I don’t know if Louise is involved in the Goldring program, but these students’ fine work contributes to the reputation she helped establish at Syracuse. Their words have given me new dimensions of insight and added to my delight with the festival. I trust the students’ experiences were also positive.
Thank you, Spoleto and Piccolo; thank you, Goldring Arts journalists; thank you, Syracuse University.
For several months now Harmon Field, long a part of the African-American community, has been turned into something like a Martian landscape.
Recently the 1955 Cannon Street All Stars were honored at Joe Riley Field. Ironically many of those young men developed their skills on Harmon Field, and all of them played there.
Moreover, the eyesore is now fenced, denying access to the area residents who have few other options.
Tear down that awful fence. It demeans our neighborhood, and I have yet to see such substandard work elsewhere.
John C. Godfrey
While around several young adults, I hear almost identical word usage. Almost all of the women, all educated, cannot speak a sentence without using the word “like” in the sentence two or three times. “I was like,” “I’m like,” or the phrase “I know, right?”

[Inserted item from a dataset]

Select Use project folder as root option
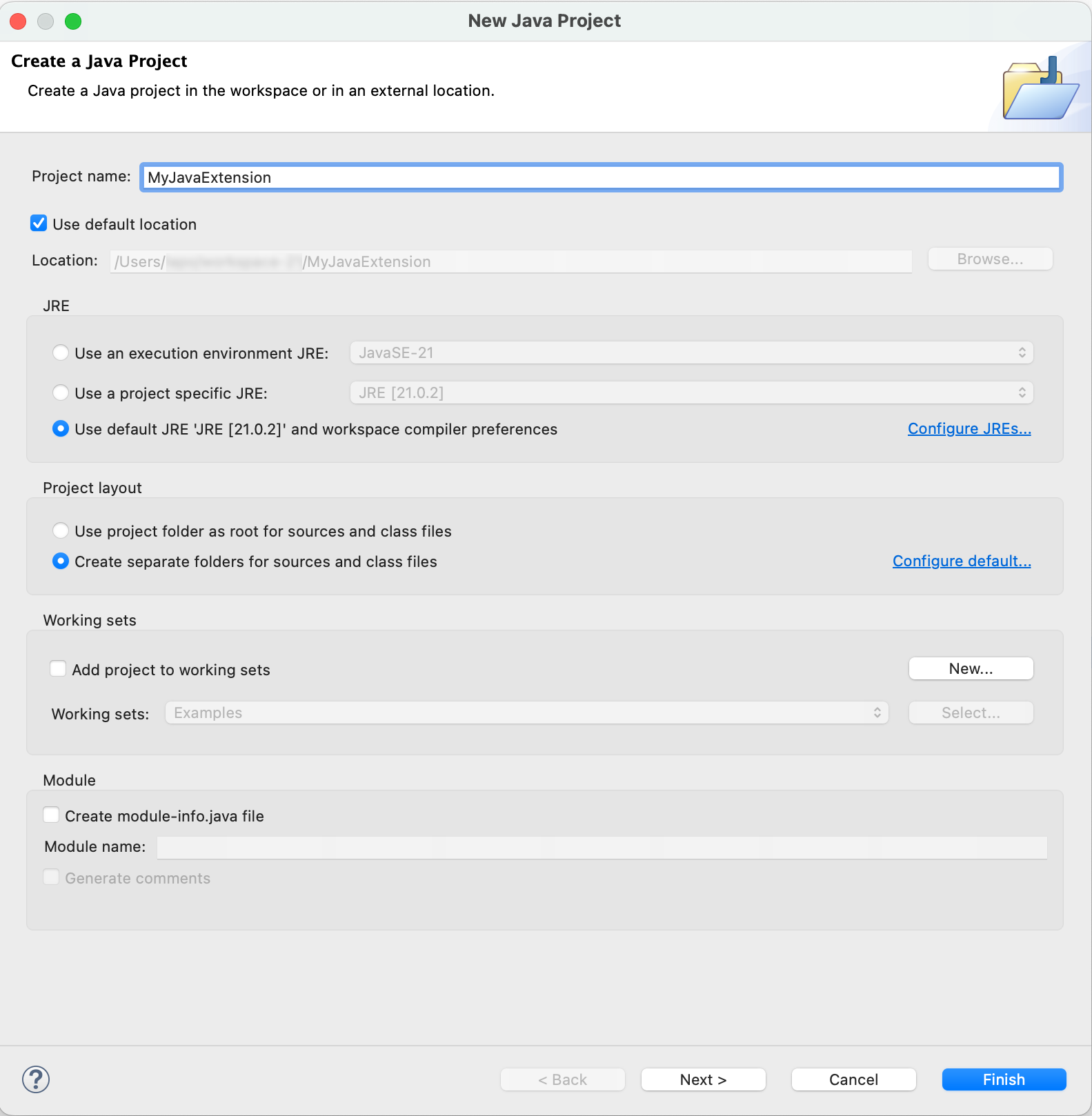 (x=61, y=531)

Even a popular radio show host in Charleston uses “right” at least every few sentences.
Another overworked phrase is “Oh, my God.” The words “totally” and “awesome” are overused by many.

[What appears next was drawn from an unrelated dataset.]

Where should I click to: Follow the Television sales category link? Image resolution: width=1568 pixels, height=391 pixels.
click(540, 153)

I’m not like a teacher or anything, but oh, my God, it would be totally awesome if these words were used like a little less frequently. I know, right?
North Edgewater Drive
As a fellow of the American Academy of Assisted Reproductive Technology Attorneys (AAARTA), I am compelled to respond to some misconceptions presented in “Surrogacy exposed” in a recent column by Kathleen Parker.
Ms. Parker’s “women are being exploited” argument is stale and is based on two erroneous assumptions.

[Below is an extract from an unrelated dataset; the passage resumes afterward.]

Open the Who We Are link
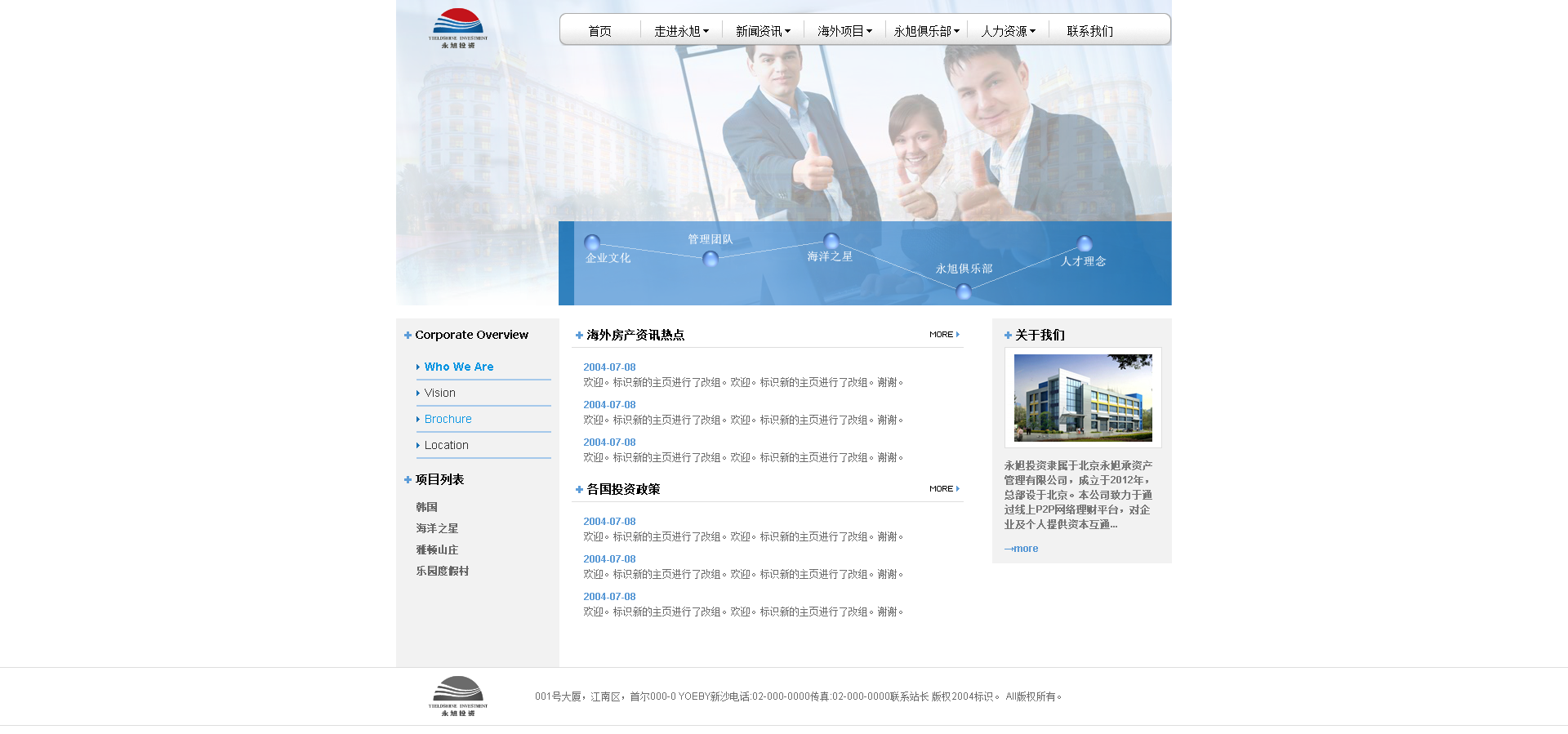 point(458,367)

The first is that most surrogates use their own genetic material to conceive the child; this is untrue, as most serve as gestational carriers using eggs donated by the intended mother or an anonymous donor.
The second is that women are incapable of making decisions involving their own bodies, and thus will be manipulated into agreeing to become gestational carriers.
In my experience, gestational carriers are intelligent, caring, capable, and financially secure women who want to help, in a personal and meaningful way, a family that cannot bear a child.
Ms. Parker cites one example of a surrogacy gone bad, while totally ignoring facts and statistics that show that the vast majority of surrogate births (births using gestational carriers) proceed successfully.
Banning gestational surrogacy is not the answer.
Rather, the process and procedures should be regulated with reasonable medical and legal oversight, so that the rights of all participants, particularly children created by use of assisted reproductive technology, will be protected.
I have seen the faces of those cherished children and know that if they were able, they would ask Ms. Parker to rethink her paternalistic position.
James F. Thompson
Fellow, American Academy
of Assisted Reproductive Technology Attorneys
E. Saint John Street
On a scale of five to one, five being he highest, I would give the 2013 Piccolo Festival poster a four and a half and the Spoleto Festival poster a one and a half.
A fifth grader with a compass and a rule could draw the Spoleto poster.
After saying this, both festivals provide wonderful entertainment and are great assets to Charleston.